Mon parcours vélo se termine quant à moi au lac des Sagnes, que j’atteints après dix kilomètres d’ascension par une superbe piste forestière qui surplombe le torrent Abriès.

crête de Siguret

piste forestière en route vers le lac



A 1900 mètres d’altitude j’y passe une nuit bien fraîche. Après avoir laissé au matin le thermomètre hors de la tente je le récupère alors qu’il affiche -5 degrés, sans qu’il ait eu le temps de descendre plus bas. Heureusement, comme sur les hauts plateaux boliviens, quand le soleil paraît (ici au dessus de la crête de Siguret), le corps s’anime enfin.
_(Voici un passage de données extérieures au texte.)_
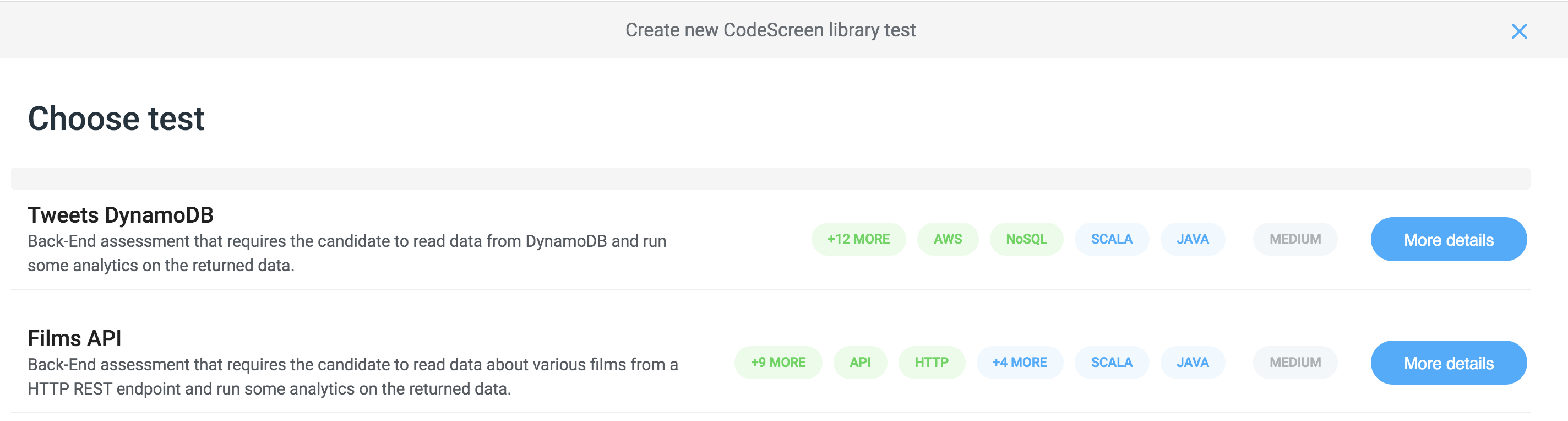1568x421 pixels.
Task: Expand +9 MORE green tags on Films API
Action: tap(777, 363)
Mais il existe, dans les Ecrins notamment, des lacs bien plus hauts perchés et dont l’accès est interdit au public. Ce sont les « lacs sentinelles » que les scientifiques étudient toute l’année avec la collaboration des gardiens du Parc National.

 Sondes, photographies automatiques, carottes sédimentaires … des milliers de données remontent chaque année dans les laboratoires d’analyse, et nous apprennent que même isolés dans leurs altitudes, ces zones sauvages absorbent via l’atmosphère les rejets de l’activité humaine.